Document extract:
In article , Andrew Gabriel writes

And err.. when you've dun all that, coat the cut edges with a good varnish or similar waterproof, just in case the water should ever leak into the edges or joints such as it will if given half a chance and the sight ain't pretty;!....

Reply to
tony sayer

Oops, oh well it will probably be funny in a few years (well SWMBO will think so anyway! ;-)

Perhaps you ought to use the jigsaw to make a cutout (15mm oversize) in a bit of 1/2" ply. Then use that as a template for the router to make each of the cutouts...

Reply to
John Rumm

Ended up using the guide on the router to do the longitudinal cuts, and the clamped worktop jig as a guide for the lateral cuts (Her idea!).

Might do that (create jig) for when the next piece of worktop gets delivered - for the hob.

Exercise aim: Carry on the forum thread about cutting worktop with a router from the point where it stops.

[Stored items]
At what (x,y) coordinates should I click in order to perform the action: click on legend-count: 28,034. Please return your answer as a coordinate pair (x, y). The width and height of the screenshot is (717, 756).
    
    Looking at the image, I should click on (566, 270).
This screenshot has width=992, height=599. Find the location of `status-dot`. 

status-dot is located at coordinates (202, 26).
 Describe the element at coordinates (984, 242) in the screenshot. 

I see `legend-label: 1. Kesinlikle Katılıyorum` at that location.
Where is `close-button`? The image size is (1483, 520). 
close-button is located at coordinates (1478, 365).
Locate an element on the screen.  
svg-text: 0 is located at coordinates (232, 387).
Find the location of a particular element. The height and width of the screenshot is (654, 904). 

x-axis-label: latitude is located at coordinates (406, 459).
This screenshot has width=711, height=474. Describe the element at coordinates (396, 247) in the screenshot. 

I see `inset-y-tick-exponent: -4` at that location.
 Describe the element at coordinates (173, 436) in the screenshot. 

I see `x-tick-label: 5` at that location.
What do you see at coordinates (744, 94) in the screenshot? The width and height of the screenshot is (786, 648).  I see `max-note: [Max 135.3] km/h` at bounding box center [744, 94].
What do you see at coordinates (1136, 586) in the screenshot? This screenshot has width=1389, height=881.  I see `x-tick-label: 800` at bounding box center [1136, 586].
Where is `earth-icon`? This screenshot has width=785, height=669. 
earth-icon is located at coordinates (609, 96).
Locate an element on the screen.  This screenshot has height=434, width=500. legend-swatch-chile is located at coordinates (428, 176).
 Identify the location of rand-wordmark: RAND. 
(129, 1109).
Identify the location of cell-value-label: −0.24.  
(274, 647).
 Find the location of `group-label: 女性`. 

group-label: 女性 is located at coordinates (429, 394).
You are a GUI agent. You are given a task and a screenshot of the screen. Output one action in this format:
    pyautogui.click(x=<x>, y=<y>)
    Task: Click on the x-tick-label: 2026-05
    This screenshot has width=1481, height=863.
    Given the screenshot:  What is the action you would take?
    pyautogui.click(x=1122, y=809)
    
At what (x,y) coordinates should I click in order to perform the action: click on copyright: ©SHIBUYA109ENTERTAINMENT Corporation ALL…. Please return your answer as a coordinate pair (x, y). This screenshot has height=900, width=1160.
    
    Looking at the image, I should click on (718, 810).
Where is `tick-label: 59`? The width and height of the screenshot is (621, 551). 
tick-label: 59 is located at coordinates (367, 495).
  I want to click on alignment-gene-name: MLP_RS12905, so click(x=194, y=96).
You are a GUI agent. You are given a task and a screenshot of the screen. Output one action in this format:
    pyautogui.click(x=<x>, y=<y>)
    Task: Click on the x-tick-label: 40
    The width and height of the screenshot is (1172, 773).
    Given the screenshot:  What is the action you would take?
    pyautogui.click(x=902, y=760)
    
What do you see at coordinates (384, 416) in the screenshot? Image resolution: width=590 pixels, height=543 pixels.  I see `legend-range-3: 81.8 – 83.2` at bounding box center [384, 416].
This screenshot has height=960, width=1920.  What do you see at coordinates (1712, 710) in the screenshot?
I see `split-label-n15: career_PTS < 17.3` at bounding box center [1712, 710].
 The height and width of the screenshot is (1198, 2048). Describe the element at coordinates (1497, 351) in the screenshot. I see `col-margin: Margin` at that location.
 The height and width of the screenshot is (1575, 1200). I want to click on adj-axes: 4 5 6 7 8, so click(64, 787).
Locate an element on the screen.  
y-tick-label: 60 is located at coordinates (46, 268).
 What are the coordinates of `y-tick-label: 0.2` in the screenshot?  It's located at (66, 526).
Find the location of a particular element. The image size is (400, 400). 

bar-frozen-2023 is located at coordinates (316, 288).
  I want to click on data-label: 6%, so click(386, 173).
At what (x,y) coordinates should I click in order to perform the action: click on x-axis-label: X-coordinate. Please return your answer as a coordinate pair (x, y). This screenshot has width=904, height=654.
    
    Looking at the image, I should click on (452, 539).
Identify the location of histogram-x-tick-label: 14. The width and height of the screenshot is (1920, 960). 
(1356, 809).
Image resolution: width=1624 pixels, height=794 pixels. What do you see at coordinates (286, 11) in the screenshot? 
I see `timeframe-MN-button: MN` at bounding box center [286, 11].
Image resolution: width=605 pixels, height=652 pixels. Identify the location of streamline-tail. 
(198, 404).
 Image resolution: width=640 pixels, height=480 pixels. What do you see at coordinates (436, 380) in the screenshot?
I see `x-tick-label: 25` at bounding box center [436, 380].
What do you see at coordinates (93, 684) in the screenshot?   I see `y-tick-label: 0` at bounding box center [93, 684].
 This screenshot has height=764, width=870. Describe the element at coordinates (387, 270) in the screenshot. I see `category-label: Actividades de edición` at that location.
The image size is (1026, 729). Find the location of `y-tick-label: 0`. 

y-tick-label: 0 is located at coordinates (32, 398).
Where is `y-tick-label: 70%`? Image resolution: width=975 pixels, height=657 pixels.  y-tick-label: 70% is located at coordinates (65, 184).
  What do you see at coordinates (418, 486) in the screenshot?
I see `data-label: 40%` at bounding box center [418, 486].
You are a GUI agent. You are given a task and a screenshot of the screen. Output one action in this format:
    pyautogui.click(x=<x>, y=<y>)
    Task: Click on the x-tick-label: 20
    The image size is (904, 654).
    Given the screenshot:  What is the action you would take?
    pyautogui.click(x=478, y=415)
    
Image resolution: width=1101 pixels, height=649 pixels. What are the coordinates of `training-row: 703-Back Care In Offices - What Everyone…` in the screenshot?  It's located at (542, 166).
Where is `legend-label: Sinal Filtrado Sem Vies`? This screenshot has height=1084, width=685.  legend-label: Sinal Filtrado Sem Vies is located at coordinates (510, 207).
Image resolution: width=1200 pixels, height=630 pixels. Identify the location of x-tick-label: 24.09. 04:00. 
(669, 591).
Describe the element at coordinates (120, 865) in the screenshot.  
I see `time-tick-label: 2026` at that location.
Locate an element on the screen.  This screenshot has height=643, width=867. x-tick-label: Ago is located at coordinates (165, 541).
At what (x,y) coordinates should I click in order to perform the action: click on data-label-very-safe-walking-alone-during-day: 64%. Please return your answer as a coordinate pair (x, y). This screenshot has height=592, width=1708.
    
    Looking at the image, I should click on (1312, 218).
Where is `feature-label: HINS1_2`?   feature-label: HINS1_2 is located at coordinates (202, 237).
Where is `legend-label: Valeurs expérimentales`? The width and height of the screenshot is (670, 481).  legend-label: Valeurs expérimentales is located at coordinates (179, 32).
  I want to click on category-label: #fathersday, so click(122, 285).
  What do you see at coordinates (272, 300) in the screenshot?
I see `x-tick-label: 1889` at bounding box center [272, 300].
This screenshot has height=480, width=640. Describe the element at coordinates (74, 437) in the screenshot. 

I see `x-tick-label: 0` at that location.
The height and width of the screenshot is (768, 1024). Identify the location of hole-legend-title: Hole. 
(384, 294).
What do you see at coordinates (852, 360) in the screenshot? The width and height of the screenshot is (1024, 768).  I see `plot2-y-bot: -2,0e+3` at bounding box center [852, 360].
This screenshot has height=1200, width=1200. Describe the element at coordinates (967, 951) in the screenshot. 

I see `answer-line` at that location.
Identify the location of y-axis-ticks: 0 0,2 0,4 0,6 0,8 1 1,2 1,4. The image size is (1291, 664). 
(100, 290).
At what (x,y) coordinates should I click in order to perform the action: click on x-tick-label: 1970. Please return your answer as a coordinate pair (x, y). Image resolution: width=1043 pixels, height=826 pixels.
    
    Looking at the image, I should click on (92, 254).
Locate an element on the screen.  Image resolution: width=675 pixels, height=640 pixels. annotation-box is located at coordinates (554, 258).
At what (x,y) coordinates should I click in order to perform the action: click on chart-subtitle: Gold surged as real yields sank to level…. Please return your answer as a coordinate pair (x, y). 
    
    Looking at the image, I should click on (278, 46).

Response:
Reply to
Mike Dodd

Glad to hear you're OK :) Having contributed my tu'pence to your thread; I've just remembered something ... when you're cutting out 'great chunks' of worktop for sinks or hobs etc ... make two parallel cuts for front/back or left-side/right-side -then screw two battens across the cuts to the inside of the area. Cut remaining sides - et volia! Nothing falls out/down ... the cut-off doesn't become more and more wobbly as your cut progresses ... and the bridging battens are a handy means of moving the off-cut out of way. {Saw it on Norm Abram's show ... tried it myself ... why didn't I mention it?)

Reply to
Brian Sharrock

Grrr!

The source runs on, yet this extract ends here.